According to Cummins and Mahul,29 frictional costs result from informational asymmetries between capital markets and the insurer’s management. 

As global capital markets have less information about the insurer’s exposure to catastrophic risk and the adequacy of its loss reserves than do the firm’s managers, the capital market may charge a higher cost of capital to provide a margin for the informational asymmetry. 

Adding to the problem of asymmetric information, insurers may load the premium to account for uncertainty and ambiguity in the risk estimates. 

Because of the transaction and capitalisation costs, and arguably the extra premium that insurers demand to take on for ambiguous and uncertain risks, catastrophe insurance premiums can be substantially higher than expected losses.

4. Affordability 

Many in the developing world cannot afford risk-based premium payments and remain dependent on post-disaster aid and other forms of financing discussed earlier and shown in Table 1. 

The inability of very low-income clients to pay insurance premiums sheds doubt on a common view among development and climate adaptation experts, that is, that the private sector, if assured proper market conditions, can act alone to provide sufficient catastrophe insurance coverage throughout the developing world. 

Proponents of this argument point to the success of emergent micro-credit and micro-insurance systems serving the poor. These programmes cover independent and often less costly damages, such as health and funeral expenses, and thus are more affordable than catastrophe cover premiums, which as discussed above reflect large uncertainties, ambiguities and capitalisation costs. 

A review of catastrophe insurance coverage in Asia, Africa and Latin America shows that, almost without exception, programmes targeting the poor operate with subsidies, capitalisation or other forms of support from the government or international development agencies, or they offer very minimal cover.

The Disaster Preparedness Programme operating in India’s highly hazard-exposed Andhra Pradesh region provides an example. In partnership with a commercial insurer, this programme offers multiple-hazard insurance coverage for property and life risks to groups of women with a minimum size of 250 members. 

Since 2000, the Indian regulatory authority has required insurers to service the low-income segment of society, and many insurers offer affordable contracts to low-income communities made possible by cross subsidies from their other lines of business and wealthier clients. 

As a second source of subsidy, the U.K.-based donor NGO, Oxfam, paid 50 per cent of the premium in the first year. Furthermore, Oxfam actively convinced the private insurer to offer very low-cost insurance by training disaster management volunteers, who assist in providing insurance services such as helping communities in the claims process.

Other programmes are made affordable by offering limited cover.

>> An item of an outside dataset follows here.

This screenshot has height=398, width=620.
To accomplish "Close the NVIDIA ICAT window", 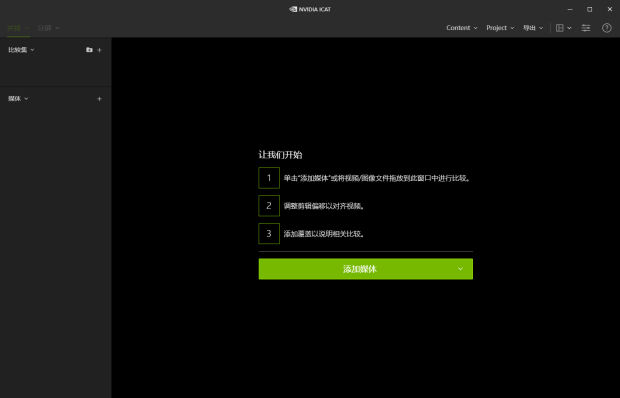I will point(609,9).
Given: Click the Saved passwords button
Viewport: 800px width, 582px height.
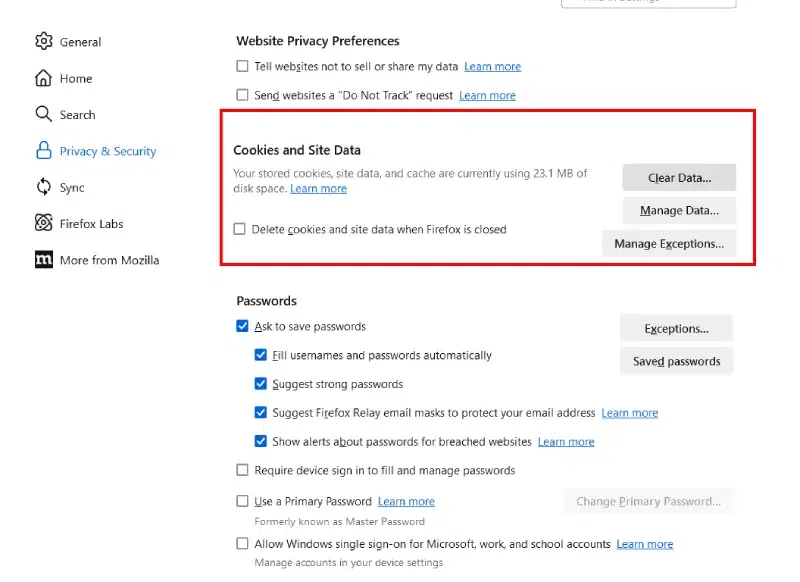Looking at the screenshot, I should coord(676,361).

The nonsubsidised insurance system in Malawi covers only the bank loans for hybrid seeds and does not insure farmers’ livelihoods. 

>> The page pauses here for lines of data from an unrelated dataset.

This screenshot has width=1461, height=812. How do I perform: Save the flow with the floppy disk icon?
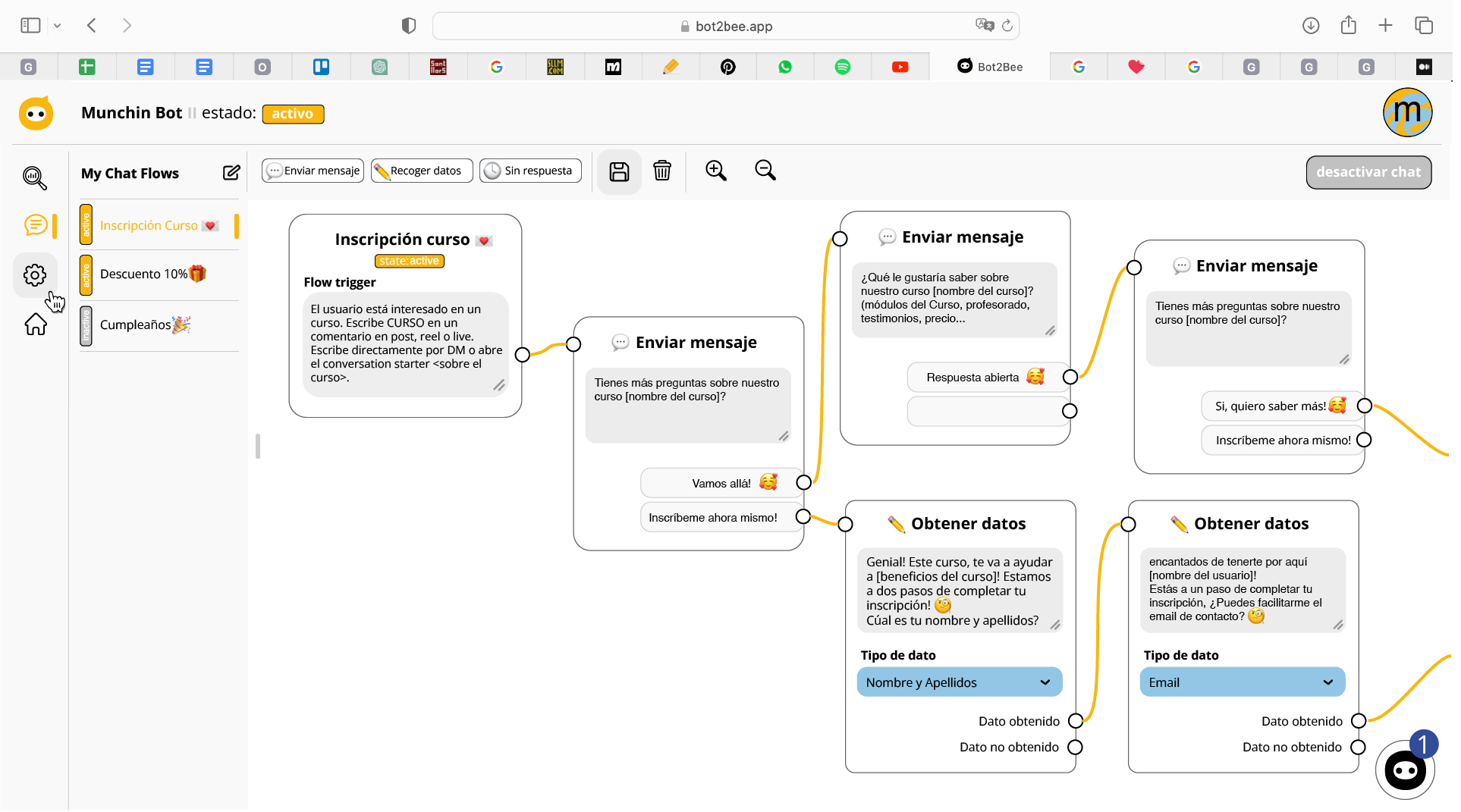(x=619, y=171)
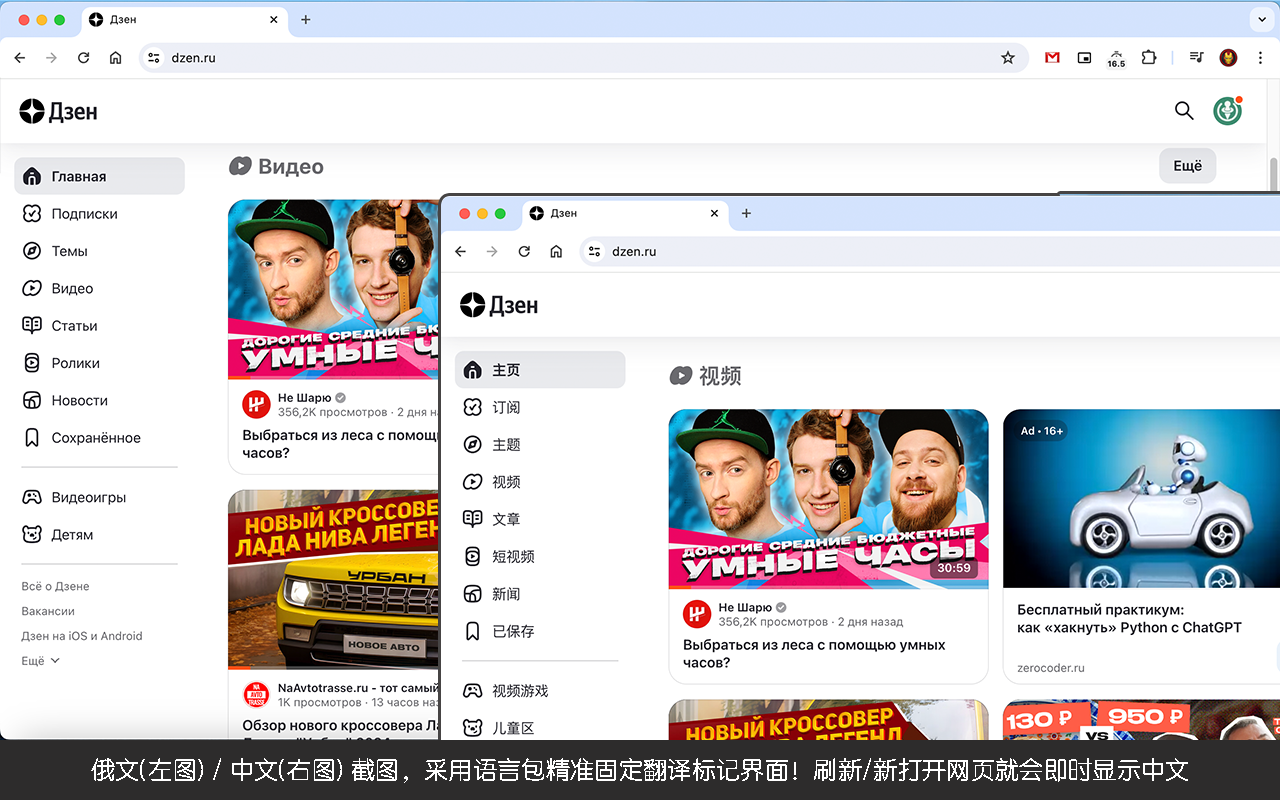Reload the page with the browser refresh icon

click(83, 58)
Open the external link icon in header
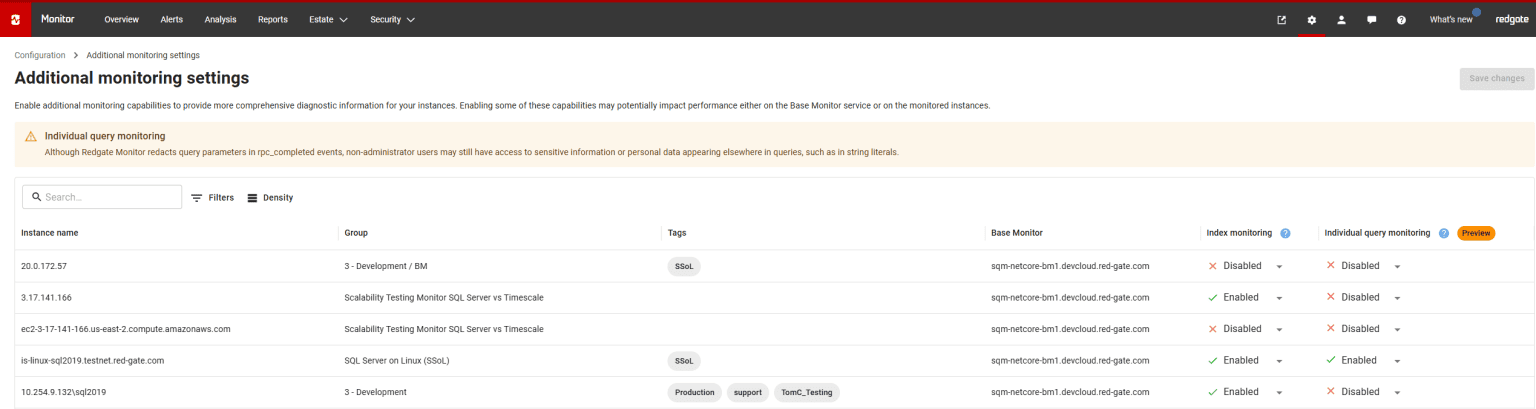Viewport: 1536px width, 409px height. [x=1282, y=20]
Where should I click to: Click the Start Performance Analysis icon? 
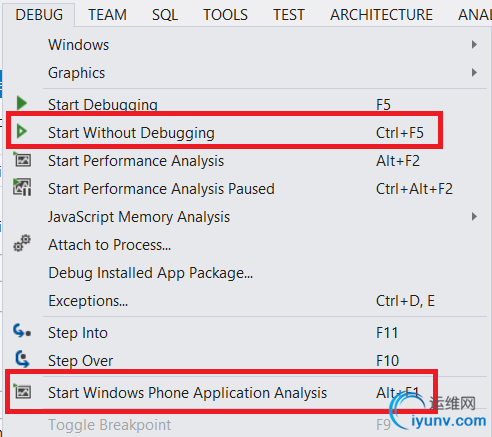click(22, 159)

Moreover, start-up costs including the preparation of risk assessments, the business plan and suitable institutional arrangements were supported by the World Bank and World Food Programme. The above-mentioned TCIP is hailed as a non-subsidised national earthquake insurance programme. 

Yet, premiums are indirectly reduced by a World Bank con tingent loan facility that absorbs a layer of risk at very low cost. Moreover, the system covers mainly middle-income property owners; very poor households in rural areas are excluded from the pool and continue to rely on post-disaster public relief. 

Notably, with the exception of the TCIP, there are no national hazard insurance systems operating in the developing world, such as the public-private systems in the U.S., France, Norway, New Zealand, Japan and several other highly exposed developed countries. 

These partnerships do not solve the fundamental problem that the citizens of poor, small and highly exposed countries cannot collectively afford to be paying members of a national risk or solidarity pool for extreme losses. International support is an important prerequisite for serving poorer countries and regions.